3. En tercer lugar, a veces hay una identificación con la víctima porque
presenta algún rasgo común con el psicólogo. En estos casos, hay que
conocer los límites de cada uno y saber cuándo podemos actuar o no. Como
ejemplo les explicaré una experiencia propia: en casos de emergencias yo
solía atender a los menores de edad porque normalmente trabajo de
psicóloga infantil y se me dan bien estas edades (que suelen asustar a
muchos compañeros). Pues bien, cuando fui madre, hubo una temporada
en que no podía intervenir cuando había niños de por medio porque era un
tema que me afectaba mucho. Con el paso del tiempo, esto se solucionó,
pero rechacé durante una época algunas intervenciones si había menores.
No siempre se puede saber esto de antemano (como en mi caso) y hay
psicólogos que, sin esperarlo, se encuentran en situaciones similares.
4. En cuarto lugar, hay que explicar que a veces desconocemos nuestro
aguante físico.
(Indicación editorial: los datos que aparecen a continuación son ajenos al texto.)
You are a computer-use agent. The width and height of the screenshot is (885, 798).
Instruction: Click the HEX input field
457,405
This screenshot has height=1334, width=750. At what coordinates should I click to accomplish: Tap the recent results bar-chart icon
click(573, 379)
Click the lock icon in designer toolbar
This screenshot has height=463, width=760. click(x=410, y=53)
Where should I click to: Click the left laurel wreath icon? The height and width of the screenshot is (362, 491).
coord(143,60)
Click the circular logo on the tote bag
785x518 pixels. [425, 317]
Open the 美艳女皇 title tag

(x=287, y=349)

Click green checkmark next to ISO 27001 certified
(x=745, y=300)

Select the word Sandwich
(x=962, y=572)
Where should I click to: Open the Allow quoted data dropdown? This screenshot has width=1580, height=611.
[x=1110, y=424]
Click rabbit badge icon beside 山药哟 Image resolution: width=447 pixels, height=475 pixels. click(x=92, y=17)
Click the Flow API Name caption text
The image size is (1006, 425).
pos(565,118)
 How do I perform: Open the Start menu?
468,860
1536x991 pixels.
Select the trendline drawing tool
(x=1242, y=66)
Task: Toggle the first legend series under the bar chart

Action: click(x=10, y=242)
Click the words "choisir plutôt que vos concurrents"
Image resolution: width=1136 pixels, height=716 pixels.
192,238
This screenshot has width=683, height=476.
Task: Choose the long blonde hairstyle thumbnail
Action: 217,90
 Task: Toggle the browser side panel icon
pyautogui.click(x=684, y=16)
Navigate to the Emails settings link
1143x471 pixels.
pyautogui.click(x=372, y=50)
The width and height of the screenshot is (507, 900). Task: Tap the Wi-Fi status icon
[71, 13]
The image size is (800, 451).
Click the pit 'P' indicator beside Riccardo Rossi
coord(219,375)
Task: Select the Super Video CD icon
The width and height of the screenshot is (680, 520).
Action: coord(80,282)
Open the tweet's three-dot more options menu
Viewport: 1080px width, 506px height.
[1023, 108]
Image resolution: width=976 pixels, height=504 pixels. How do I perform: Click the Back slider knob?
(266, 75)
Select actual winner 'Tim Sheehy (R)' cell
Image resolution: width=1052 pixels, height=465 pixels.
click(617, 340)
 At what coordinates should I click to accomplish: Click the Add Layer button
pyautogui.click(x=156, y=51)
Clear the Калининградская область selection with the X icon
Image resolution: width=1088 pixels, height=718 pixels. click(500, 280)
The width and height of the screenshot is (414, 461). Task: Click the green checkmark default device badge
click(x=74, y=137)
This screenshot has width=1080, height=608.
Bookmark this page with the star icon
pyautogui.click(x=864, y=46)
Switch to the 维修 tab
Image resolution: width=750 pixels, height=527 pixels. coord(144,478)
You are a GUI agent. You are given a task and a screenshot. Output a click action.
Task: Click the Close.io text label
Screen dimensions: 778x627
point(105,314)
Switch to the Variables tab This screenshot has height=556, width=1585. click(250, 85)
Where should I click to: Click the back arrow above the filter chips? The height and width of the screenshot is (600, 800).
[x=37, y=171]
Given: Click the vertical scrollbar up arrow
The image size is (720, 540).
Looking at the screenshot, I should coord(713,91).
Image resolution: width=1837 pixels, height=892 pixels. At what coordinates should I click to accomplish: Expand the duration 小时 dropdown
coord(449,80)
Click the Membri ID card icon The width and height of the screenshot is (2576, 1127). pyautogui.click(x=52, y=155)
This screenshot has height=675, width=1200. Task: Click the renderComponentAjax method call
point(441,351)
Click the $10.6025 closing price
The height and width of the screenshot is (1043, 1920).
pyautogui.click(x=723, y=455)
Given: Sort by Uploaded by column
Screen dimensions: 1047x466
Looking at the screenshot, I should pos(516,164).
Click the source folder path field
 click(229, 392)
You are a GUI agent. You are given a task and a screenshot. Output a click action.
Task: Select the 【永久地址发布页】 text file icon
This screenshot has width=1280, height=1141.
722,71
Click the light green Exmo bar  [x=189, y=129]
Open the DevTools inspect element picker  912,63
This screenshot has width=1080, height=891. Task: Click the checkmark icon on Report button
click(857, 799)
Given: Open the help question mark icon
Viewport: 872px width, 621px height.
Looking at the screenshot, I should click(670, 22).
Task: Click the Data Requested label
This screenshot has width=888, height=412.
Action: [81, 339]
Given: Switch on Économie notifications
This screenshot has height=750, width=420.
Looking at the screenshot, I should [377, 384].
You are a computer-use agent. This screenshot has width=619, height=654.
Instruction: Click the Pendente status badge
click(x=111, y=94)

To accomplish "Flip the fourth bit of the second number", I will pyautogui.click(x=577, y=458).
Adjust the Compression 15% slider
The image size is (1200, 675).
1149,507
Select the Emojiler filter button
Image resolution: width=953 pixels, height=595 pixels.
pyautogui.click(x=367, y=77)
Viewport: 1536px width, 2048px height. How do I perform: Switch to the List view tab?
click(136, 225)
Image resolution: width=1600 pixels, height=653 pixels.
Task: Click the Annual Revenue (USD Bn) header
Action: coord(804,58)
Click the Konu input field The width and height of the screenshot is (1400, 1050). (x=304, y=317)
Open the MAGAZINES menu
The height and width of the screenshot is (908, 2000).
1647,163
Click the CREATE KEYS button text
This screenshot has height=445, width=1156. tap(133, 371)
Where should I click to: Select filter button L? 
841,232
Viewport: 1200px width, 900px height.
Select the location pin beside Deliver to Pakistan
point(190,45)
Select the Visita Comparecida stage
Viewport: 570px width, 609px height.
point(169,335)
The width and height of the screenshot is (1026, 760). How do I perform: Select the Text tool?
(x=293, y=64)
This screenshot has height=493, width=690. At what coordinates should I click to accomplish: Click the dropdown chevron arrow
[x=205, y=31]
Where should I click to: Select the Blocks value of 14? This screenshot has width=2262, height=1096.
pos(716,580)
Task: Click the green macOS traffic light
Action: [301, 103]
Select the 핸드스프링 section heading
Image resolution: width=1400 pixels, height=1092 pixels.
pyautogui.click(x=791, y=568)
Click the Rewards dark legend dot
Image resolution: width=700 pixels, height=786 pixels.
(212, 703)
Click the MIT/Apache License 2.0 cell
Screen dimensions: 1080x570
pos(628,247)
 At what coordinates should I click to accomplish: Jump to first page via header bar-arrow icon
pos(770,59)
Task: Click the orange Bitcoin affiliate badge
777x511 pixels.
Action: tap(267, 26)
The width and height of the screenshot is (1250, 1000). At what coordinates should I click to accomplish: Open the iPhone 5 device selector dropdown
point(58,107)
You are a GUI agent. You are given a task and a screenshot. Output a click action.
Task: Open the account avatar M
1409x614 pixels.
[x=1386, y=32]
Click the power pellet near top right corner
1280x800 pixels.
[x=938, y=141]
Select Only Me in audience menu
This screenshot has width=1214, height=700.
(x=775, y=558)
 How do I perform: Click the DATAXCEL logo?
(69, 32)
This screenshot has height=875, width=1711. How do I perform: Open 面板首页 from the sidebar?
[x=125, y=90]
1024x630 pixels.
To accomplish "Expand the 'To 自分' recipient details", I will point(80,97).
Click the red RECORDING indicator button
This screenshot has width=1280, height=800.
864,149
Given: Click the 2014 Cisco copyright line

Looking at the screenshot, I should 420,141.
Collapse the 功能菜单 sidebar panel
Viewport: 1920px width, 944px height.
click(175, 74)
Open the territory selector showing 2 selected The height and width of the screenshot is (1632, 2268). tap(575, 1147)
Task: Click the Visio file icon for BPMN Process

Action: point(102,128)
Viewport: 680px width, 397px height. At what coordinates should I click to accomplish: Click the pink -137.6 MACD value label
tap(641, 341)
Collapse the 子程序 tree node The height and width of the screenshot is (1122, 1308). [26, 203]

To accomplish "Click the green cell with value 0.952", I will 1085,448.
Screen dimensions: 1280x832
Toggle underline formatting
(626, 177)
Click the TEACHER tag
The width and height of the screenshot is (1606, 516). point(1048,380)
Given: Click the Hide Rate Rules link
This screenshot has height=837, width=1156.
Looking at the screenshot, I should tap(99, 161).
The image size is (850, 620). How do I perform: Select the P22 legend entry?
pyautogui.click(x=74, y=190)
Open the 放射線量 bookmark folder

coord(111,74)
No es lo mismo ocho horas de trabajo en un despacho
psicológico que ocho horas seguidas, moviéndote de aquí para allá, mal
comiendo, sin apenas ir al baño y con un estrés importante, pues en esos
momentos es difícil dominar la situación y el caos que se genera en una
emergencia. El desgaste físico es mucho mayor y el cuerpo acaba pasando
factura. Hay que saber parar y descansar.
5. En quinto lugar, la emergencia es un caos y en muchos casos hay un exceso
de demandas al psicólogo, hay conflictos con otros intervinientes (es típico
el diferente punto de vista del psicólogo emergencista y del psiquiatra en
estos casos) y falta de información para hacer mejor nuestro trabajo. Estas
circunstancias hacen que el desgaste mental (y de paciencia) del psicólogo
se vea afectado.
6. En sexto lugar, el psicólogo se puede ver afectado por lo que se denomina
«fatiga de compasión», que explicamos en su lugar correspondiente.